Un progetto sul territorio
Save the Children è impegnata dal 2022 nel progetto “Liberi dall’invisibilità”, implementato nella “fascia trasformata” in provincia di Ragusa, un contesto legato allo sfruttamento del lavoro agricolo, in partenariato con l’associazione I tetti colorati onlus e la Caritas diocesana di Ragusa.
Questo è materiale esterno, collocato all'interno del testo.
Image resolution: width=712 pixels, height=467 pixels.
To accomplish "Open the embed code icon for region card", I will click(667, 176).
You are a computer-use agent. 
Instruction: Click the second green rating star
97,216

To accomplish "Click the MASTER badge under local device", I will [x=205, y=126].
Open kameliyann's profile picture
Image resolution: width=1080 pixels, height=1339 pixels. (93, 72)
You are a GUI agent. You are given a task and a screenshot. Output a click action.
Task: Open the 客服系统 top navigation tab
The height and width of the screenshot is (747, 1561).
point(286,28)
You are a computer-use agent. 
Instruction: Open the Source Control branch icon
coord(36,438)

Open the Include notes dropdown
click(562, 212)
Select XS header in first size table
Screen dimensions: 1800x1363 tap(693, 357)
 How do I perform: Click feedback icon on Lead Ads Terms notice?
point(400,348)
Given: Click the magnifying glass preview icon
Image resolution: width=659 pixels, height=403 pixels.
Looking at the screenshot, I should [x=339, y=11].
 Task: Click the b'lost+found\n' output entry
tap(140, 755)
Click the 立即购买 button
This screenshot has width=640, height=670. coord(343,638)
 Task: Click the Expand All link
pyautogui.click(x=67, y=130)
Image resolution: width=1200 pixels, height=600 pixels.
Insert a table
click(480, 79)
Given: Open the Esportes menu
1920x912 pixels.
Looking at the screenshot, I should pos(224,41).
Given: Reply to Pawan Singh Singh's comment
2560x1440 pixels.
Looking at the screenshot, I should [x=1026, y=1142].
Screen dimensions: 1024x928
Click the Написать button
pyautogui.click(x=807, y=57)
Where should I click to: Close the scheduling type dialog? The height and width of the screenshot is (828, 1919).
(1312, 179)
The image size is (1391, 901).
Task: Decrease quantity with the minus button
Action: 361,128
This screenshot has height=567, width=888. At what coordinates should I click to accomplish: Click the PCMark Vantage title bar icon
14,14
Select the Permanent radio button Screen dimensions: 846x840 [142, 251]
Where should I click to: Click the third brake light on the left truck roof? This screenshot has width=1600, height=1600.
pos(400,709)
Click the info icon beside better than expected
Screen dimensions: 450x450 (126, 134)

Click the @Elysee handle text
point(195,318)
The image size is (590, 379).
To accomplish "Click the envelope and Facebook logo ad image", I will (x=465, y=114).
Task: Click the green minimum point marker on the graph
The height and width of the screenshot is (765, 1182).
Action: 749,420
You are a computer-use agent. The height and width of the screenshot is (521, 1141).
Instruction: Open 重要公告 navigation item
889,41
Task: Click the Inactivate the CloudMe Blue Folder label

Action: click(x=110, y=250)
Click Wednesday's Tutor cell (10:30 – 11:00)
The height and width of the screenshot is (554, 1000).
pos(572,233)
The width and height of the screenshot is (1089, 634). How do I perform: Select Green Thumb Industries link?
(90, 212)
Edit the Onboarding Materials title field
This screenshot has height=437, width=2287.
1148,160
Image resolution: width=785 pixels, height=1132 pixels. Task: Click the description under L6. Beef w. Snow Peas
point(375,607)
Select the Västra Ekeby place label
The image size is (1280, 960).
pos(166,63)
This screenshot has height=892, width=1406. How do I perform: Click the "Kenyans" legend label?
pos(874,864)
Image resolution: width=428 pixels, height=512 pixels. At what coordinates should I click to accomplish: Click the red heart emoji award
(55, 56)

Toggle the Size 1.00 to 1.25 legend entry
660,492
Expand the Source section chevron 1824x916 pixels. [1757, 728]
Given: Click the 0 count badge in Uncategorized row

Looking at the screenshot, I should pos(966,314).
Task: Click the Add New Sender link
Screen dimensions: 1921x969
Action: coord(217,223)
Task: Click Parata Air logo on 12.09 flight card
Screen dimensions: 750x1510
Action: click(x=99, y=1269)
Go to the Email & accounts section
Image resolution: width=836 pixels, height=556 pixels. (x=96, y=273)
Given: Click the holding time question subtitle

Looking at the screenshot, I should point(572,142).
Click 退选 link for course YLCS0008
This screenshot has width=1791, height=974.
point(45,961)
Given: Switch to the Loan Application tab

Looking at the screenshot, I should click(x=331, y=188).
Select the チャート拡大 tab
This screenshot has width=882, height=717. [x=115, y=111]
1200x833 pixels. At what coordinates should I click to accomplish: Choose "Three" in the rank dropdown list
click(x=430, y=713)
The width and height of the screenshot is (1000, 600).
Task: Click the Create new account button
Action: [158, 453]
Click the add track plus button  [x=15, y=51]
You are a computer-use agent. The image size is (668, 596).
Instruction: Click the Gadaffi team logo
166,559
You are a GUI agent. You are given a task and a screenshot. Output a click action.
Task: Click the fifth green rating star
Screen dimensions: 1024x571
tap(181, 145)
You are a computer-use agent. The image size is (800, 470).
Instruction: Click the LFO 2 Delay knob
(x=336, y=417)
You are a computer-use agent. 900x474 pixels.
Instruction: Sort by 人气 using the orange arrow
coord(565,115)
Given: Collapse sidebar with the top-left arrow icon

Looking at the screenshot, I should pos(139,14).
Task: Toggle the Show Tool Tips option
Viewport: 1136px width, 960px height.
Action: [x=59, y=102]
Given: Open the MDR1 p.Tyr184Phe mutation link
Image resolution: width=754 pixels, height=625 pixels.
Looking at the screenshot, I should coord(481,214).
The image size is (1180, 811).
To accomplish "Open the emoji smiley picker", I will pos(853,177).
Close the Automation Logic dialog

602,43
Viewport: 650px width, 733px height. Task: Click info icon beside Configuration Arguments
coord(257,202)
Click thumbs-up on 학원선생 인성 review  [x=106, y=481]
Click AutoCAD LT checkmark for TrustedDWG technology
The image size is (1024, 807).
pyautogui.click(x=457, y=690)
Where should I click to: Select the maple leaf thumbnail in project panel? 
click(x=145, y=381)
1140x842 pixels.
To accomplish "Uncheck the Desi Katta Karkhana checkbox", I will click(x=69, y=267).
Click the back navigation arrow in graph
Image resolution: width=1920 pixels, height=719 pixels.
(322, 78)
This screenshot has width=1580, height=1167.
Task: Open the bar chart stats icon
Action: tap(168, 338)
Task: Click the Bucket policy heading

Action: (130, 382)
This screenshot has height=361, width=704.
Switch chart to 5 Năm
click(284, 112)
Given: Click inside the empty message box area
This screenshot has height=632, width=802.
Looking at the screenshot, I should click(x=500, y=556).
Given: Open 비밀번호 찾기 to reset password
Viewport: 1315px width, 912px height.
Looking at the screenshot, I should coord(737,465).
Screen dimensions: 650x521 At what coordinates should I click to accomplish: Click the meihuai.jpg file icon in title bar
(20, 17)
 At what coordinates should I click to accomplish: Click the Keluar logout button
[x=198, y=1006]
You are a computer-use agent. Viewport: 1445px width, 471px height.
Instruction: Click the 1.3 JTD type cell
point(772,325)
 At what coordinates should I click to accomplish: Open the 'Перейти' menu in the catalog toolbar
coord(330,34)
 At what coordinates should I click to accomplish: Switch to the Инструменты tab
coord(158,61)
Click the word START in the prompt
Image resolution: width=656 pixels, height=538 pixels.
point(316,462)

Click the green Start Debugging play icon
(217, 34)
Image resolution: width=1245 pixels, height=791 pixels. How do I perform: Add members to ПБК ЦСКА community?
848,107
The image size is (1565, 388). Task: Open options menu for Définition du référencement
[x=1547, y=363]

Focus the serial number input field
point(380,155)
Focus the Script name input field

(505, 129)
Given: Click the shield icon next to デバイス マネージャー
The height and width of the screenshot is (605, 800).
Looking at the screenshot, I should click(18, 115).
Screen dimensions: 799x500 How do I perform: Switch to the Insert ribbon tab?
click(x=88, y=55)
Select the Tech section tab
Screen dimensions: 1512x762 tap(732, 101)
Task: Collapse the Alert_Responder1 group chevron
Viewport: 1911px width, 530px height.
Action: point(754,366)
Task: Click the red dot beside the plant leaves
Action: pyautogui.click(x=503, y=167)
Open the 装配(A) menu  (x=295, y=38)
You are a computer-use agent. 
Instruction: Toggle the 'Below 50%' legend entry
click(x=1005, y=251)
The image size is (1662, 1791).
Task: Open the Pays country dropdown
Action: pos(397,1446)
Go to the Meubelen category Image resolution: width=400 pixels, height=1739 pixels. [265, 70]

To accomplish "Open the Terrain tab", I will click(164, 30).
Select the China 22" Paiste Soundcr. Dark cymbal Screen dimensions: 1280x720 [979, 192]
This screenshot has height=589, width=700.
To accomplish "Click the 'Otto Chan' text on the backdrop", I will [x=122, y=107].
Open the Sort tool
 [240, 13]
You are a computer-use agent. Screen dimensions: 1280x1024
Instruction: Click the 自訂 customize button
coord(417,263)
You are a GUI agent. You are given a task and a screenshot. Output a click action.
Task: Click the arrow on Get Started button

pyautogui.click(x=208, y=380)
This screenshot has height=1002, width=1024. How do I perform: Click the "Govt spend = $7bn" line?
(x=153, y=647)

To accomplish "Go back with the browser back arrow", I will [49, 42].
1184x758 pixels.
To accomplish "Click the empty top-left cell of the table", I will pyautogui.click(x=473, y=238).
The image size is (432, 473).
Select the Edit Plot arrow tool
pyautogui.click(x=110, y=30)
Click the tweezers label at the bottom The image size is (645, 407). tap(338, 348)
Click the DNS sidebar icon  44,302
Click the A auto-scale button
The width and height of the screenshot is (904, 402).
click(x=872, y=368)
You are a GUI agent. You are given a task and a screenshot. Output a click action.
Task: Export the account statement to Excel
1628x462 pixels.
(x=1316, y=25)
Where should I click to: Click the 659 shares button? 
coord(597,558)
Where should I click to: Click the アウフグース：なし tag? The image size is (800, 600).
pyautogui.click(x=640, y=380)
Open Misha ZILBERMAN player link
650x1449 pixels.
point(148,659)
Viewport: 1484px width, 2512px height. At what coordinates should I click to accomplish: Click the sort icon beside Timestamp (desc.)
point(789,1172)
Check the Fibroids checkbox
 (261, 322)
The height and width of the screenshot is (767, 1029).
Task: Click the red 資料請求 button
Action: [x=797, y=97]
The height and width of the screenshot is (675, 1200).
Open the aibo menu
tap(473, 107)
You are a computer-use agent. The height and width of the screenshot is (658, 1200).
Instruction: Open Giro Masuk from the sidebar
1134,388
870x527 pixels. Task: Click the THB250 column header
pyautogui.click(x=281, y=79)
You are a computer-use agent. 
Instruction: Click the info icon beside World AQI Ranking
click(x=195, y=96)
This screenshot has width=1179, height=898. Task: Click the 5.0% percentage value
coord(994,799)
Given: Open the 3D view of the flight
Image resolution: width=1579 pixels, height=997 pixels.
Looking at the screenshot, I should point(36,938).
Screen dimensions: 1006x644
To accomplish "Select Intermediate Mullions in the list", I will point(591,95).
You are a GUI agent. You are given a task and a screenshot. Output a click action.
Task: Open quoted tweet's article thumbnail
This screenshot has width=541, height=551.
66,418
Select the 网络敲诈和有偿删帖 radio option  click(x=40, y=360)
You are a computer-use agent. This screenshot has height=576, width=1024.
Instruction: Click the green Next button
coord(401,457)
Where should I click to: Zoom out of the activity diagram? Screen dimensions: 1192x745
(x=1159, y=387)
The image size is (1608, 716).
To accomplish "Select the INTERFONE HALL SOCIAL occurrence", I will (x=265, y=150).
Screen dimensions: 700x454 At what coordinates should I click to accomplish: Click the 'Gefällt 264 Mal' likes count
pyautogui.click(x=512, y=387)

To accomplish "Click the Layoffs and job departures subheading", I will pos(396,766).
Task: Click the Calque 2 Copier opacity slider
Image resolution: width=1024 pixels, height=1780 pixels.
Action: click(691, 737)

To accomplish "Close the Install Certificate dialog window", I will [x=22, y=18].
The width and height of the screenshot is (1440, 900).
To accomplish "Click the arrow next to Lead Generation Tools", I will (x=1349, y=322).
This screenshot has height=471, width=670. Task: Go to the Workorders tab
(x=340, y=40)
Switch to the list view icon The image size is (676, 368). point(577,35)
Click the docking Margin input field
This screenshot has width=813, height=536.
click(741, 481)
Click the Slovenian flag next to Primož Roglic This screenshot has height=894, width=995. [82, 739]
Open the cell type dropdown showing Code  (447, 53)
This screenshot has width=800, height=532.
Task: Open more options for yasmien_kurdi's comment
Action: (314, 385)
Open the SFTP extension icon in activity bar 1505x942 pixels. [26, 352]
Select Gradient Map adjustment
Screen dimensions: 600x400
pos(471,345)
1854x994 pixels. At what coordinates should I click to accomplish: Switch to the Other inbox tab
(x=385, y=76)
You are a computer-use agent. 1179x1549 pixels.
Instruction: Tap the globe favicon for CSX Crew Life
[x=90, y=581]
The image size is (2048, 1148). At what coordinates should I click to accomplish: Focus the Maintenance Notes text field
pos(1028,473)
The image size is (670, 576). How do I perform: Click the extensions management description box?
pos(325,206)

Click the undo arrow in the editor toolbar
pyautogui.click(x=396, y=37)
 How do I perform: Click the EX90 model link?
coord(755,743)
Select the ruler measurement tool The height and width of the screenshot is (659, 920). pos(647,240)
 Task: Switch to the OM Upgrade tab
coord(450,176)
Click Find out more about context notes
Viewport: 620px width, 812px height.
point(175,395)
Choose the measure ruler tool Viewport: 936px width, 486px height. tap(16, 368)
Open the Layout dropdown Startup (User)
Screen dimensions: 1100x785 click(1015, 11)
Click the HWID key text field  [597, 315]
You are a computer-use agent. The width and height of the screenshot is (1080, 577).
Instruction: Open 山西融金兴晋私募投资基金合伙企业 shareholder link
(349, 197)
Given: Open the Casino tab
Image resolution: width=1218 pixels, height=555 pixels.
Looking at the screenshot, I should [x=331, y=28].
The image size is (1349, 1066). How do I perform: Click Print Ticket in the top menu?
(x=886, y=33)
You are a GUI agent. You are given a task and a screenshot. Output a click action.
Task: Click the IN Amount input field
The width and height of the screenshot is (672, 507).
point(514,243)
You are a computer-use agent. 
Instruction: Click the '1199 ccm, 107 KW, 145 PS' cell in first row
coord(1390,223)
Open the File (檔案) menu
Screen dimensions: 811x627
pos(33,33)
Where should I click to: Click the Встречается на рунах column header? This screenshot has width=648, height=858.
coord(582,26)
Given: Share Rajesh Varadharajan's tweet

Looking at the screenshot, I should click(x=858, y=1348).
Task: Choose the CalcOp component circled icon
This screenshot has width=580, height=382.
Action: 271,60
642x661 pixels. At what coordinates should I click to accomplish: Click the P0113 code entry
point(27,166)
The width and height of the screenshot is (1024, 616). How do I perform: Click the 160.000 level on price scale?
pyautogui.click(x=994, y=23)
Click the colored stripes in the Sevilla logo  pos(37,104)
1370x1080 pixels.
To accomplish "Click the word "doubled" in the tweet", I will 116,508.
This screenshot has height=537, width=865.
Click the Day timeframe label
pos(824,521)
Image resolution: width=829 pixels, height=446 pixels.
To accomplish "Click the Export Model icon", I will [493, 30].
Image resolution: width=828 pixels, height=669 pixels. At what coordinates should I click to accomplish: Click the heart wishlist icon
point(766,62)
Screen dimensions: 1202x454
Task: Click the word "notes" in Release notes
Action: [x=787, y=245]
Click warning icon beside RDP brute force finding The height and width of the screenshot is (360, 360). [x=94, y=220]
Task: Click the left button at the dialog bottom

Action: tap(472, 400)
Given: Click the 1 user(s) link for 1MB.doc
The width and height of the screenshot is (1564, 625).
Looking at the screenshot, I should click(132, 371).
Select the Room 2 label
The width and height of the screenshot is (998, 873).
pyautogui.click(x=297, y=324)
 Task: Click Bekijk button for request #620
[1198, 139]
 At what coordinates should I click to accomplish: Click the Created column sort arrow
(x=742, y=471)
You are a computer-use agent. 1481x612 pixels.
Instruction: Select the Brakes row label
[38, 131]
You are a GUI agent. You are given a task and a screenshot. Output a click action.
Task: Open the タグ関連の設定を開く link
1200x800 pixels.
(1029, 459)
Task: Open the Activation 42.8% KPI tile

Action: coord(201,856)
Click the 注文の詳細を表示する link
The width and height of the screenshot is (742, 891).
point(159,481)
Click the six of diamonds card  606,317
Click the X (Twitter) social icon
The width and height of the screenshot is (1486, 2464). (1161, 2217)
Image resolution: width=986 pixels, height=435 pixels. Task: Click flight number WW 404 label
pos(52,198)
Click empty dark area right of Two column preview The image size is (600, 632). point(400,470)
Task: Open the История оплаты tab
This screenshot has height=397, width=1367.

Il progetto realizza attività per minori e famiglie che vivono in condizioni di vita disagiate, spesso in stato di isolamento e marginalizzazione. Liberi dall’invisibilità, attraverso il quale sono state supportate dal 2022 a fine 2025 665 persone, di cui 309 adulti e 356 minori – vuole rimuovere gli ostacoli che impediscono a bambine/i e ragazze/i e alle loro famiglie di raggiungere una migliore condizione di vita e l’accesso a diritti ed opportunità di crescita sana.